NBA Finals Game 5 Prediction: Knicks Lead 3-1 and Get a Closeout Shot in San Antonio
By Verdexed NBA Desk

The Knicks are one win from a championship. After taking a one-point thriller in Game 4 to push their series lead to 3-1, New York heads to San Antonio with a chance to close out the 2026 Finals on Saturday. The Spurs, who stole Game 3 behind a 32-point Victor Wembanyama performance, now face elimination on their home floor. For bettors and prediction-minded fans, this is the classic closeout spot: a heavy favorite trying to finish, a desperate home underdog, and a series that has been decided at the margins.
The scoreline tells the story of how tight this has been. New York won Games 1 and 2 at home, the Spurs answered in Game 3, and Game 4 came down to the final possession before the Knicks escaped by a point. Three of the four games have been one-possession affairs, which means the 3-1 lead overstates the gap between these teams even as it accurately reflects who has won the close ones.
The closeout dynamic
Closing out a Finals on the road is the hardest version of the task. The home underdog plays with desperation and the crowd behind it, and elimination games tend to tighten rotations and raise the intensity. The Knicks have to weather an early San Antonio push and a Wembanyama who knows his season ends with a loss. History says favorites often need a second or third try to finish a series, which is why the Spurs surviving to force a Game 6 is a live outcome despite the deficit.
For New York, the math is still strongly in its favor. A team up 3-1 wins the series the overwhelming majority of the time, and the Knicks have two chances to win one game. They also have the personnel edge that built the lead, and a closeout on the road in Game 5 simply removes the risk of the series tightening further. The pressure is real, but so is the cushion.
The Wembanyama factor
Everything for San Antonio runs through Wembanyama. His Game 3 explosion is the blueprint: when he dominates both ends, the Spurs can beat anyone, and an elimination game is exactly the stage where a generational talent imposes himself. The question is whether the supporting cast can give him enough, because a one-man effort, however brilliant, has not been enough to win the close games in this series.
The Knicks' counter is depth and balance. They have won by spreading the scoring and grinding out the tight possessions, the formula that has carried three one-point-margin-type games their way. If New York forces Wembanyama into a high-volume, low-efficiency night or makes his teammates beat them, the closeout is theirs. If he goes supernova again, San Antonio extends the series.
The Verdexed model take
Verdexed's model still favors the Knicks to win the series comfortably, given the 3-1 lead and two chances to close, but it treats Game 5 itself as closer than the series price implies. The home-court bump for a desperate San Antonio team, combined with Wembanyama's ceiling in an elimination game, makes the Spurs a live underdog to win Game 5 outright and push the series to a sixth game. The model's lean is that New York is more likely than not to win, but that the Spurs cover and survival scenarios carry real value.

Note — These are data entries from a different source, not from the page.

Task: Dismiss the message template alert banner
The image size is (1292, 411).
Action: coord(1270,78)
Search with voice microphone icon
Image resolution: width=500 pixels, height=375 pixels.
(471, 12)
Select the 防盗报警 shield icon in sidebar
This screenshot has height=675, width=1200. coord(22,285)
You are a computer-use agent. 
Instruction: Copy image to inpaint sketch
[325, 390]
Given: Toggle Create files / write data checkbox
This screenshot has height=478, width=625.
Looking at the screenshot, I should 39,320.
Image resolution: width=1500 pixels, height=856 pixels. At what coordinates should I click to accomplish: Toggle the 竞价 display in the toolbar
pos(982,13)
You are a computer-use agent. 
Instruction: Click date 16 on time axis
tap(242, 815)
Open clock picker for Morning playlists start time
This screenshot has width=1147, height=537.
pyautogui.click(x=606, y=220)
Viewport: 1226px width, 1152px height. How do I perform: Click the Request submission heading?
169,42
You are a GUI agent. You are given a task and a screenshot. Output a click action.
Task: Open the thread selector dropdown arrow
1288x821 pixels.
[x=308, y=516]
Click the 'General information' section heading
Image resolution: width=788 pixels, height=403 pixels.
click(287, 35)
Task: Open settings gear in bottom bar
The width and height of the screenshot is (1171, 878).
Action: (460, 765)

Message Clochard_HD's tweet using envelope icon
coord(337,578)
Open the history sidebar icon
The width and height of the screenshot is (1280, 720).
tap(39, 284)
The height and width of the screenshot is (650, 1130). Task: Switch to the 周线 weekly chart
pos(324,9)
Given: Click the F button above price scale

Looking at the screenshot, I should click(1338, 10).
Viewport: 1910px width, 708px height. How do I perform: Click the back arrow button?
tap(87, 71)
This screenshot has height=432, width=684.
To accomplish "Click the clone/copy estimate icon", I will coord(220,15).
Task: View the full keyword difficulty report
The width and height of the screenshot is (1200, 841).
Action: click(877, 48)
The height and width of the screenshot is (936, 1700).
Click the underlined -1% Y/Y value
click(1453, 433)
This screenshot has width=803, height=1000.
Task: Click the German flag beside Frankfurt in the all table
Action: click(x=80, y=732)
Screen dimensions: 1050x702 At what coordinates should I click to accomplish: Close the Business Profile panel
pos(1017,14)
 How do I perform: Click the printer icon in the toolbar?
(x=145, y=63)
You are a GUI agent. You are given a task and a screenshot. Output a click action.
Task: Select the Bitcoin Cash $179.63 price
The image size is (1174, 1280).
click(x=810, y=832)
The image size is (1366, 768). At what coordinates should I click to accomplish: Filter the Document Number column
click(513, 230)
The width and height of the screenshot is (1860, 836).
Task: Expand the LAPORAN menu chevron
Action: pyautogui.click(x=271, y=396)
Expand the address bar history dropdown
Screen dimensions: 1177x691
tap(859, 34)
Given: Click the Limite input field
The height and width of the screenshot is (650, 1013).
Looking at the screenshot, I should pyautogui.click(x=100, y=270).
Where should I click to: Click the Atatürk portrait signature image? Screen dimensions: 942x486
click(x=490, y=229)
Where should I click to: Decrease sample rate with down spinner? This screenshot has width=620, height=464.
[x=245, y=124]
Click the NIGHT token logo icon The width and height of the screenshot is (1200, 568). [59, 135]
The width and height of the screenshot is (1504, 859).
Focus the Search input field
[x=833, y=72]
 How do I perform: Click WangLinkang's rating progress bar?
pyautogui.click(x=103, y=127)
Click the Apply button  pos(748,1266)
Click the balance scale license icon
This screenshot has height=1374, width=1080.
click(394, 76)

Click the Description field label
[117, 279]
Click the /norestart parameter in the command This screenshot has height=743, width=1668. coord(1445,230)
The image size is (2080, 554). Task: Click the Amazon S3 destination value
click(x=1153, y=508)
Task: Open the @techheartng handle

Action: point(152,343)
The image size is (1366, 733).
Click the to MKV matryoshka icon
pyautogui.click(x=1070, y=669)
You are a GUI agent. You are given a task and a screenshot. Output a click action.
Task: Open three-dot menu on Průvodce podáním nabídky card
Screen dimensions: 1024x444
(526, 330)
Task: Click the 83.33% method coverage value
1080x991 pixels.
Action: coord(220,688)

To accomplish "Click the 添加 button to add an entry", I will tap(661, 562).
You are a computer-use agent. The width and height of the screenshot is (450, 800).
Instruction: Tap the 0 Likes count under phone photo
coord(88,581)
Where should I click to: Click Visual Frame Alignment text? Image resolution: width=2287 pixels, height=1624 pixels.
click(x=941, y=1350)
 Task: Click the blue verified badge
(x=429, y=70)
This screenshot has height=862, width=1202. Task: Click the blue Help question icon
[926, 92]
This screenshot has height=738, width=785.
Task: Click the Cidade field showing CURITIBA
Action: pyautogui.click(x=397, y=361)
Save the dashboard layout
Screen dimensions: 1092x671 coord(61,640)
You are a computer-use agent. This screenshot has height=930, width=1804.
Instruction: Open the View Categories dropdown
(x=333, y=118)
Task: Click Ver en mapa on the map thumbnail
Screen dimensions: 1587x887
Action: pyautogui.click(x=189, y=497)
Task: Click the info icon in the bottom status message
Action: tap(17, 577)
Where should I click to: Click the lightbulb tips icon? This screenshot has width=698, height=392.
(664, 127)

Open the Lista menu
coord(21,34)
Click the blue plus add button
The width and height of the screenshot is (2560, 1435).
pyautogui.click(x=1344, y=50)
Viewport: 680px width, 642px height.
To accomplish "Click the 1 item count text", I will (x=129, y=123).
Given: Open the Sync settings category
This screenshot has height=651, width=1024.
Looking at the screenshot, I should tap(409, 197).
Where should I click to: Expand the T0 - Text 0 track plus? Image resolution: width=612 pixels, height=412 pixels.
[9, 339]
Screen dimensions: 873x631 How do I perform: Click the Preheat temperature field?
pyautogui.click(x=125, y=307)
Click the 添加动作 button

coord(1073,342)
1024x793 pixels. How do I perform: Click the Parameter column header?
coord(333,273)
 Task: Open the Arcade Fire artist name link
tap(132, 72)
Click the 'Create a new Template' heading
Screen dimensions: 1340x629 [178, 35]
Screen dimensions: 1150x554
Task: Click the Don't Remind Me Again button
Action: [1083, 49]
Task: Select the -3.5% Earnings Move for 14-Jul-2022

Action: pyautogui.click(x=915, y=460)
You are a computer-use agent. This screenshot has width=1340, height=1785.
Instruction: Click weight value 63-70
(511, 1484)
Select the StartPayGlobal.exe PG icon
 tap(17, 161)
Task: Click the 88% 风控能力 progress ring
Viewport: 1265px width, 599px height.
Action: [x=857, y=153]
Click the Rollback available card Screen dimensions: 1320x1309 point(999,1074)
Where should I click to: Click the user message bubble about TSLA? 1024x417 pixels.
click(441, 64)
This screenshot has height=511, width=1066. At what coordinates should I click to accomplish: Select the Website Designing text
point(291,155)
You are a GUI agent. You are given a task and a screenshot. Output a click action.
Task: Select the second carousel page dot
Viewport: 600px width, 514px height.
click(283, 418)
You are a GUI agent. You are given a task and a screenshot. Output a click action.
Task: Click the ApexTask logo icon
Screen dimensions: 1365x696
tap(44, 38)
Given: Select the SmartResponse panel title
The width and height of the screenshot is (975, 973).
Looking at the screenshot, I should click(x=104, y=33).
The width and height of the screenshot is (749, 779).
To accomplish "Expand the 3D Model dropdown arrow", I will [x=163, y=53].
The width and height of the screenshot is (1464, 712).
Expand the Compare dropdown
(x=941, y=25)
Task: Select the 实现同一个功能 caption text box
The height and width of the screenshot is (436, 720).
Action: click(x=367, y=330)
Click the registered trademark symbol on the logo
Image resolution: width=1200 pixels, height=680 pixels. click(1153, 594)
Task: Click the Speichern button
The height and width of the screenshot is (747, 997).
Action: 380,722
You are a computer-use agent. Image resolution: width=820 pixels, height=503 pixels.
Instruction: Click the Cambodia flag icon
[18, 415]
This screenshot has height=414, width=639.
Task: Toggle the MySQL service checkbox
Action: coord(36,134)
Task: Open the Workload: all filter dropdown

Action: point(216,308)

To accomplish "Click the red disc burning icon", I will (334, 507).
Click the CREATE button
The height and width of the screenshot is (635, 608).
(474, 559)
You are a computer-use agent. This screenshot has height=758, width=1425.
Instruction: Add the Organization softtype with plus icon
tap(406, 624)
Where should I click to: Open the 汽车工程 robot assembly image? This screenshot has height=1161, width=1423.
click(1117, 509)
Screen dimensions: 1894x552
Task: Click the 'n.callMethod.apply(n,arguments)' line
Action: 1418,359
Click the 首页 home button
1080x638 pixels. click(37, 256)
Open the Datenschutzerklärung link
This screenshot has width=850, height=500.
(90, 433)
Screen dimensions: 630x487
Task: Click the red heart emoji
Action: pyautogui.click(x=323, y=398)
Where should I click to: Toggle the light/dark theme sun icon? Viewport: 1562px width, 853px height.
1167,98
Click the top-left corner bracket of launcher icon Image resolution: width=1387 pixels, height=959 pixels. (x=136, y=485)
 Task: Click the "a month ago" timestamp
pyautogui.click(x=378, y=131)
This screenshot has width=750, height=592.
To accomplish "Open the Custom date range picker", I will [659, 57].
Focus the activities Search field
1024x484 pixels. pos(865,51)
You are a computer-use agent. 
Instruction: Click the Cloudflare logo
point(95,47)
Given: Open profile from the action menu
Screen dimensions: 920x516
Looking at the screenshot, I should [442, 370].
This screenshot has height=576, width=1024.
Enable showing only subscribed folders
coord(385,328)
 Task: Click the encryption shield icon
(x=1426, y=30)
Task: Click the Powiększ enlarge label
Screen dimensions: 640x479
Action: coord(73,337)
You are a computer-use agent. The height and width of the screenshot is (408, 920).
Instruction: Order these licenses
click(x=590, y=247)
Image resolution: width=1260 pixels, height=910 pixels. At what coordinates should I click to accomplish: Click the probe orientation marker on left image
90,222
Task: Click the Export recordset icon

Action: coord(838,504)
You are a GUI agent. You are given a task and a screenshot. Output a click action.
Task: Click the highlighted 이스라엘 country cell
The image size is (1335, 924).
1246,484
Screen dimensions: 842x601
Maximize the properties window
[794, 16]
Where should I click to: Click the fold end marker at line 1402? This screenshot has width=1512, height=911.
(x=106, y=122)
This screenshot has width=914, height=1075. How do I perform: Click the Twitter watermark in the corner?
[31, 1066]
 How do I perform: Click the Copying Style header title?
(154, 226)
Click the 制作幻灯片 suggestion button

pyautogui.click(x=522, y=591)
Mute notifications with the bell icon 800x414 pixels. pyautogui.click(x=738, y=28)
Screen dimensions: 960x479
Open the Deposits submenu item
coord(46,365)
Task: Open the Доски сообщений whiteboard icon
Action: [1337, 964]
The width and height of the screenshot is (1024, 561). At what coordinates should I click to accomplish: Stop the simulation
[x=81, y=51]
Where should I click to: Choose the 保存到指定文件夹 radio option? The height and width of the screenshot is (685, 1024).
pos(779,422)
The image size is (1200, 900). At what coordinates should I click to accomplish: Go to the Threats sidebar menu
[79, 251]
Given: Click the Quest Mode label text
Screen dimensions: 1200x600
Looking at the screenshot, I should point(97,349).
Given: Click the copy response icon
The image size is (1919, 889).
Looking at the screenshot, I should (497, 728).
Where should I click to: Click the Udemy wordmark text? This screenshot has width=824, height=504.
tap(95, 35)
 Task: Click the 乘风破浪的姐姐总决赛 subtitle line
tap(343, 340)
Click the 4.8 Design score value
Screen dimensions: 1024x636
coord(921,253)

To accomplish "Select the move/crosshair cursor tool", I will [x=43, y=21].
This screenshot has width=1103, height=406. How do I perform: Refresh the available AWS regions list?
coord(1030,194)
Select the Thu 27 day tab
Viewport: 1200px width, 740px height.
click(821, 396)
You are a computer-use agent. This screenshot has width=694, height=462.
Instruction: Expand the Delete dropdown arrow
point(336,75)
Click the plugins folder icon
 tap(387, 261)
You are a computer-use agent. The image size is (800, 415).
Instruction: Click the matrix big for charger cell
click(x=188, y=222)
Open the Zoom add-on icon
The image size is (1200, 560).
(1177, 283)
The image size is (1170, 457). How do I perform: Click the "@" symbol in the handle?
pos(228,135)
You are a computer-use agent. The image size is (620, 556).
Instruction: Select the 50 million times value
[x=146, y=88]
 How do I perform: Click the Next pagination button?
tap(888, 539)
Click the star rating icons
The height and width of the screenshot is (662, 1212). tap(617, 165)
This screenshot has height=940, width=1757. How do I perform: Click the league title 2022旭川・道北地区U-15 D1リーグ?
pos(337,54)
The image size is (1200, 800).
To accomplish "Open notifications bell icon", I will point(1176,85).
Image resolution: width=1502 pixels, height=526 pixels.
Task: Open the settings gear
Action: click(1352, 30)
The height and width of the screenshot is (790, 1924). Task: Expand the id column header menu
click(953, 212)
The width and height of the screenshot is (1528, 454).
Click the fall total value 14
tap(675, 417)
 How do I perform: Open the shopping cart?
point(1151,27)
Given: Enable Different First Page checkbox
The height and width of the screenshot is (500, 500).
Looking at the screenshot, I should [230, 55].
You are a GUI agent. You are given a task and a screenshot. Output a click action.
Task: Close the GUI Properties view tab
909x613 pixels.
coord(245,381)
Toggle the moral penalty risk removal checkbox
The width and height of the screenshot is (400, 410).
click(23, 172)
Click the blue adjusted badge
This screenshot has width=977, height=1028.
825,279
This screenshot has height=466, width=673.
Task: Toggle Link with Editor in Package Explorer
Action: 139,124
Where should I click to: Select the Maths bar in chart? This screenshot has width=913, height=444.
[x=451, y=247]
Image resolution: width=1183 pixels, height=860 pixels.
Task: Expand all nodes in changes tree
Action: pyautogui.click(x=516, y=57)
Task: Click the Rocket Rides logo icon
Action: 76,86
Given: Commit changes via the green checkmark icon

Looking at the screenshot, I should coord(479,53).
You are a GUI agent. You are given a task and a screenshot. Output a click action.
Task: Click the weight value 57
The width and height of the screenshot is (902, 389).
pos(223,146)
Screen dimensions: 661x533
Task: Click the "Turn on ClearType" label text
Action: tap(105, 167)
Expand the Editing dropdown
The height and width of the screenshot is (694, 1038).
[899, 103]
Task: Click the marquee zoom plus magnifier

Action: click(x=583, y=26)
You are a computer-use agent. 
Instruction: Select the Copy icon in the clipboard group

In series terms, the model's read is straightforward: the Knicks should be heavy favorites to win the title from 3-1, and a single San Antonio win does not change that math much. The interesting edges are in the single-game market, where a banged-up favorite closing on the road is often overpriced relative to a home underdog playing for its season.
The betting angle
The model's preferred angle is the Spurs to keep Game 5 close or win it outright, given the closeout difficulty and Wembanyama's elimination-game ceiling, rather than laying a big number with a road favorite. For series bettors, the value is largely gone with New York up 3-1, but live markets in Game 5 could offer spots if the Spurs jump out early and the price on a Knicks comeback inflates.
The player-prop landscape tilts toward Wembanyama usage. A desperate San Antonio team will run its offense through him relentlessly, which supports his scoring and rebounding involvement even against a defense keyed on stopping him. On the New York side, the closeout pressure tends to concentrate the ball in the hands of the players the Knicks trust most in crunch time.
What to do
If you are betting Game 5, the cleaner play is the home underdog and the close-game outcomes rather than chasing the road favorite to finish, because closeouts are hard and this series has lived in the margins. If you are betting the series, the value is spent; New York is the rightful heavy favorite to win the title and there is little edge left in backing it now.
For prediction-game purposes, the highest-probability single outcome is still a Knicks win that ends the series, but do not be surprised if Wembanyama drags the Spurs to a Game 6. The smart posture is to respect the closeout difficulty without losing sight of the fact that New York controls the series.
What's next
Game 5 is Saturday in San Antonio. A Knicks win ends it and crowns New York; a Spurs win sends the series back for a Game 6 and resets the pressure squarely onto the favorite. Either way, the model's framework holds: the Knicks should win the title, but the path through a desperate Wembanyama-led team on its home floor is rarely a clean one.